Les femmes exposées dans le ventre de leur mère au Distilbène, premier oestrogène de synthèse utilisé dès 1940, souffrent de nombreux problèmes de reproduction et sont soumises à un net accroissement du risque de certains cancers, selon une vaste étude publiée mercredi.

Les résultats de cette analyse effectuée entre autres par des chercheurs de l'Institut national américain du cancer (NCI) sur le diéthylstilbestrol ou DES --prescrit en France sous les marques Distilbène ou Stilboestrol-Borne-- sont publiés dans le New England Journal of Medicine (NEJM) daté du 6 octobre.

Selon les auteurs de l'étude portant sur plus de 6500 femmes -- 4600 exposées au Distilbène et 1900 non exposées -- suivies à partir de 1992, les filles des mères traitées avec cette hormone pour éviter certaines complications lors de leur grossesse ont un plus grand risque d'être affectées par douze maladies et autres problèmes médicaux.

La probabilité chez ces femmes de souffrir d'infertilité est deux fois plus grande, le risque d'accoucher prématurément est quintuplé et celui d'avoir un enfant mort-né est multiplié par huit comparativement à celles n'ayant pas été exposées à l'hormone de synthèse dans le ventre de leur mère.

Ces femmes courent également un risque 40 fois plus grand de développer une forme peu courante de cancer du vagin appelé adénocarcinome à cellules claires, précisent les chercheurs.

Ce cancer reste néanmoins rare avec un cas sur mille chez ces femmes exposées au DES. Les auteurs de l'étude soulignent toutefois que le risque de développer cette maladie subsiste jusqu'à au moins 40 ans.

- _Données fournies_

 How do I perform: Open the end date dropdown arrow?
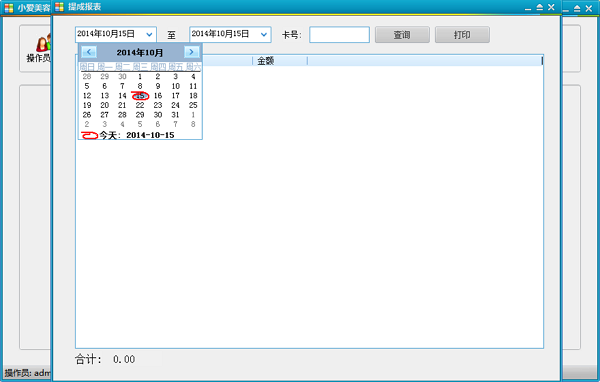pyautogui.click(x=264, y=34)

- _Tâche assignée_
Prolongez le passage sur le Distilbène au-delà de sa dernière phrase, dans le même registre.

- _Résultat_
De plus ces femmes exposées au stade foetal au Distilbène ont deux fois plus de chances de développer des cellules précancéreuses dans le col de l'utérus ou du vagin et un risque accru de 80 % d'avoir un cancer du sein après 40 ans.

L'analyse des données indique qu'à 55 ans, une de ces femmes exposées à l'hormone sur 25 développera des changements cellulaires anormaux dans le cervix ou le vagin et une sur 50 souffrira d'un cancer du sein.

Cette recherche n'a pas étudié l'effet du Distilbène sur les garçons exposés au stade foetal. Mais de précédentes études ont indiqué un accroissement du risque de certaines anomalies des testicules.

Dans les années 50, des recherches cliniques avaient révélé que le DES était inefficace pour traiter des complications de la grossesse.

À la fin des années 60, les médecins ont observé l'apparition inhabituelle d'adénocarcinome à cellules claires parmi les jeunes femmes, par la suite liée à une exposition du foetus au DES.

En 1971, l'Agence américaine des médicaments a demandé aux médecins de ne plus prescrire le DES aux femmes enceintes.

Mais il est estimé que de cinq à dix millions de femmes et de foetus avaient déjà été exposés à cette hormone synthétique fabriquée sous différents noms de produits. Le DES se présentait aussi sous différentes formes dont des comprimés, des crèmes et des suppositoires vaginaux.

En France, le Distilbène a été prescrit entre 1950 et 1977 aux femmes enceintes pour prévenir les fausses couches, les risques de prématurité et traiter les hémorragies de la grossesse. En 1977, le fabricant du Distilbène, UCB Pharma, a décidé de rendre publique sa contre-indication aux femmes enceintes en France.

Plusieurs procès ont déjà eu lieu dans ce dossier.